Chance Carter

Personal information
- Full name: Chance Ethan Ryan Carter
- Date of birth: 15 September 2001 (age 24)
- Place of birth: Edmonton, Alberta, Canada
- Height: 6 ft 0 in (1.83 m)
- Position: Midfielder

Team information
- Current team: Edmonton Scottish
- Number: 22

Youth career
- Edmonton Drillers SC
- FC Edmonton
- 2017–2019: Vancouver Whitecaps FC

College career
- Years: Team / Apps / (Gls)
- 2021–2024: MacEwan Griffins / 36 / (4)

Senior career*
- Years: Team / Apps / (Gls)
- 2020: FC Edmonton / 6 / (0)
- 2024–: Edmonton Scottish / 5 / (0)

= Chance Carter =

Canadian soccer player

Chance Ethan Ryan Carter (born September 15, 2001) is a Canadian soccer player who plays for Edmonton Scottish in League1 Alberta.

==Early life==
Born in Canada, Carter is of Jamaican and Guyanese descent through his parents. Carter played youth soccer with the Edmonton Drillers, followed by the FC Edmonton Academy, before joining the Vancouver Whitecaps Academy in early 2017. He signed with the Whitecaps' developmental squad in June 2018, and attended pre-season camp with the first team in 2018 and 2019. He then departed the Whitecaps in the fall of 2019 and returned to Edmonton.

==University career==
In 2021, Carter began playing for the men's soccer team at MacEwan University, where he was already enrolled as a student. He helped the team achieve their first Canada West playoff berth in his first season, however, he spent the majority of 2022 dealing with an injury that limited his playing time.

==Club career==
In February 2020, Carter signed a professional contract with FC Edmonton of the Canadian Premier League.

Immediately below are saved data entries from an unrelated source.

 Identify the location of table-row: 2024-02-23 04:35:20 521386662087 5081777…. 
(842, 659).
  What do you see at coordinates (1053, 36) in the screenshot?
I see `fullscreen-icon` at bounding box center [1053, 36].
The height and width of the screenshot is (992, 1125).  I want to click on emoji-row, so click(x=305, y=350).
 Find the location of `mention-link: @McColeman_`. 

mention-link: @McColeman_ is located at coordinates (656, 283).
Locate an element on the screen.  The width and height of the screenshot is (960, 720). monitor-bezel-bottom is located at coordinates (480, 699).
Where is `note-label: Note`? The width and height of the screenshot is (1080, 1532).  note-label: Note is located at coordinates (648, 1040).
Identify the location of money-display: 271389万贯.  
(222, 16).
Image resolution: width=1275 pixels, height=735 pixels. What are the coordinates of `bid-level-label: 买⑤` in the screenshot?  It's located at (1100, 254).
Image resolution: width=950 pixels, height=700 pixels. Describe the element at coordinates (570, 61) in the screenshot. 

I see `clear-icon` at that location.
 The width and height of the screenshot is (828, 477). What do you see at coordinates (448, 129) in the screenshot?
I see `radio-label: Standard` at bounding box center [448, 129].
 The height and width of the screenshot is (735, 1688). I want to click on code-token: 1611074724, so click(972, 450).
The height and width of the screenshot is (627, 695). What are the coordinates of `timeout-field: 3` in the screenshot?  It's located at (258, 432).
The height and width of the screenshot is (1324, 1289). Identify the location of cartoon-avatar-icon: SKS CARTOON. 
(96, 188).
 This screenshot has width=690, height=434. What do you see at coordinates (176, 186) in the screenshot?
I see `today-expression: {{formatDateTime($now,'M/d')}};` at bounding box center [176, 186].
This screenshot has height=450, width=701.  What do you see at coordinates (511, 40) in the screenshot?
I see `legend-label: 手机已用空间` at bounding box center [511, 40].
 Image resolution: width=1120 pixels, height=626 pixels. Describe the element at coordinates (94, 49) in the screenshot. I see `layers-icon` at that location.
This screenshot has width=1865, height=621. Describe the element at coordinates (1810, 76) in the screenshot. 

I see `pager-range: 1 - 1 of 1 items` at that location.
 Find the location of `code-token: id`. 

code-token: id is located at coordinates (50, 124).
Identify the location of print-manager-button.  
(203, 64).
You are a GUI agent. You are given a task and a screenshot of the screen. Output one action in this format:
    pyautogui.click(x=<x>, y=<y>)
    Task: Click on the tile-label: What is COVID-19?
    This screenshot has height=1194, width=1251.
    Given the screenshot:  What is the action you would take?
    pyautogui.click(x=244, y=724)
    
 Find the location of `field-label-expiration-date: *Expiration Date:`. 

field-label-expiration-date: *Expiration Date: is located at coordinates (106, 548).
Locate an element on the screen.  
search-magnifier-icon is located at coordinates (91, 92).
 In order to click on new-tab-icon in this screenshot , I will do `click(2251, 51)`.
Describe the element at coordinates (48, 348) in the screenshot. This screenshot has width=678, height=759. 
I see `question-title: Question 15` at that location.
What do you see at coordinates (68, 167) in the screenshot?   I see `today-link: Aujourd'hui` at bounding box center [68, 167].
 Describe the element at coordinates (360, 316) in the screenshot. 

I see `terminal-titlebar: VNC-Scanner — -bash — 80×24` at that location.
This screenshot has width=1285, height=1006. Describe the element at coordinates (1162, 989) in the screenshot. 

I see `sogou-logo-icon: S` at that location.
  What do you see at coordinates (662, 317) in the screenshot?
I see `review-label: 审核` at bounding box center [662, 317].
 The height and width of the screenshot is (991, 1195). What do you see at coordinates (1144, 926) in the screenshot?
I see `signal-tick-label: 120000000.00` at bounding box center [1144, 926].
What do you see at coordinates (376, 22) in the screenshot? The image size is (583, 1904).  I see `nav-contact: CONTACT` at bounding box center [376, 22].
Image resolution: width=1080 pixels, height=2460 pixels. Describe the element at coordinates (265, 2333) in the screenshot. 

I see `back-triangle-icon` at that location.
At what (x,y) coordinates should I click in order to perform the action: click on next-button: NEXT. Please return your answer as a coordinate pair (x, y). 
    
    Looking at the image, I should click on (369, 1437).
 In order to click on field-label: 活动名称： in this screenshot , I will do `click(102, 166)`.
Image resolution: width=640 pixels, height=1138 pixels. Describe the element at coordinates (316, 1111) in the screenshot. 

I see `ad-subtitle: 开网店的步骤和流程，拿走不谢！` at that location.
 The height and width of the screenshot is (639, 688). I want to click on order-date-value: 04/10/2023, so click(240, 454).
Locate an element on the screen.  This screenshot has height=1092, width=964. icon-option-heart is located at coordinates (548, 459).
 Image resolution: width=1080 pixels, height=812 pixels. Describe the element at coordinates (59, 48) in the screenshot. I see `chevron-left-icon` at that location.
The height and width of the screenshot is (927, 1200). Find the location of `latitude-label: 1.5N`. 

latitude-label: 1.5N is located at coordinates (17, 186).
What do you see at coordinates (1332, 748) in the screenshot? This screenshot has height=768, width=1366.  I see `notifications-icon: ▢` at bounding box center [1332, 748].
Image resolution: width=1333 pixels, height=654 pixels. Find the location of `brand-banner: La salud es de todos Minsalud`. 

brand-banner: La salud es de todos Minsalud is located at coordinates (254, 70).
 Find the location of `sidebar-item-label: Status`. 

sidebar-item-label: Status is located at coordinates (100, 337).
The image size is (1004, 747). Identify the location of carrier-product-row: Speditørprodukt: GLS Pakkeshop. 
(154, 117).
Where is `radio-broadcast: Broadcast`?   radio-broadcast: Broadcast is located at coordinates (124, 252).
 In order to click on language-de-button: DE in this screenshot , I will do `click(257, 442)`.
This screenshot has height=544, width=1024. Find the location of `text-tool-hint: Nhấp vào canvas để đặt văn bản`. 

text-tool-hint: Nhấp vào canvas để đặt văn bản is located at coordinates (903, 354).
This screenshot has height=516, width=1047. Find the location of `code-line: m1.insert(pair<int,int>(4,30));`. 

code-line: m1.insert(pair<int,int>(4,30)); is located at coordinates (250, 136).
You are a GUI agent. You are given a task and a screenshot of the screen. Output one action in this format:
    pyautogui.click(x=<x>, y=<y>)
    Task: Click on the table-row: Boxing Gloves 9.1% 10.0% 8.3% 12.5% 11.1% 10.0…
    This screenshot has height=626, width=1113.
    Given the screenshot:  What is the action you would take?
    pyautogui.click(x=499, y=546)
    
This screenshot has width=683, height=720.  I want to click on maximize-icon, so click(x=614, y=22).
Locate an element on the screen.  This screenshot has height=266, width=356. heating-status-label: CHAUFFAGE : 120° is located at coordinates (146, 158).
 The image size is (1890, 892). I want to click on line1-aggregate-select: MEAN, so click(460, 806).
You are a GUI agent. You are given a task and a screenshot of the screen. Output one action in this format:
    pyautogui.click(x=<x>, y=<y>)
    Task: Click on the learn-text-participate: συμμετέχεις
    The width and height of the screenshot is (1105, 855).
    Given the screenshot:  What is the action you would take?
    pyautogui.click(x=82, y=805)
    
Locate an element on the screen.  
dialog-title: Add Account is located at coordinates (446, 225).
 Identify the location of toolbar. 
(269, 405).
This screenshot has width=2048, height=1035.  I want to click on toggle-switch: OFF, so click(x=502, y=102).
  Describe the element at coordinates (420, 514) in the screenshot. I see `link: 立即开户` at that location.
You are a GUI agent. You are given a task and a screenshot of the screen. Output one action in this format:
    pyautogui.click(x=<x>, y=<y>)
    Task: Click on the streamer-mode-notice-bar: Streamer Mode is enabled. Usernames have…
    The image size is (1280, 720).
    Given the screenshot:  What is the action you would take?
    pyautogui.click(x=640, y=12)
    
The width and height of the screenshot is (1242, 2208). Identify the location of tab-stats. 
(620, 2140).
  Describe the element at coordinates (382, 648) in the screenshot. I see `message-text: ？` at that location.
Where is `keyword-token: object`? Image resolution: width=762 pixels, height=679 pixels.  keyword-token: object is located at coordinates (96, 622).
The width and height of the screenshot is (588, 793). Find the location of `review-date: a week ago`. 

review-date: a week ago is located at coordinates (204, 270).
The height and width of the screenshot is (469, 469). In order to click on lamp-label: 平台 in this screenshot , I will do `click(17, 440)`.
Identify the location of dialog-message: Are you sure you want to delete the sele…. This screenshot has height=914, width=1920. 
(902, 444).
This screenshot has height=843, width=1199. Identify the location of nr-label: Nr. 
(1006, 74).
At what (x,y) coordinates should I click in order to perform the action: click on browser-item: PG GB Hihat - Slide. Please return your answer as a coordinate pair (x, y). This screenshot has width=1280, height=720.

In his first professional season, he made six appearances, including one start, in the COVID-19 abbreviated season. In November 2020, the club picked up the option on his contract for the 2021 season. However, in June 2021, ahead of the start of the 2021 season, he announced his retirement from the professional game, to pursue other career aspirations, as he was attending university for dentistry.

In 2024, he played at the semi-professional level with Edmonton Scottish in League1 Alberta.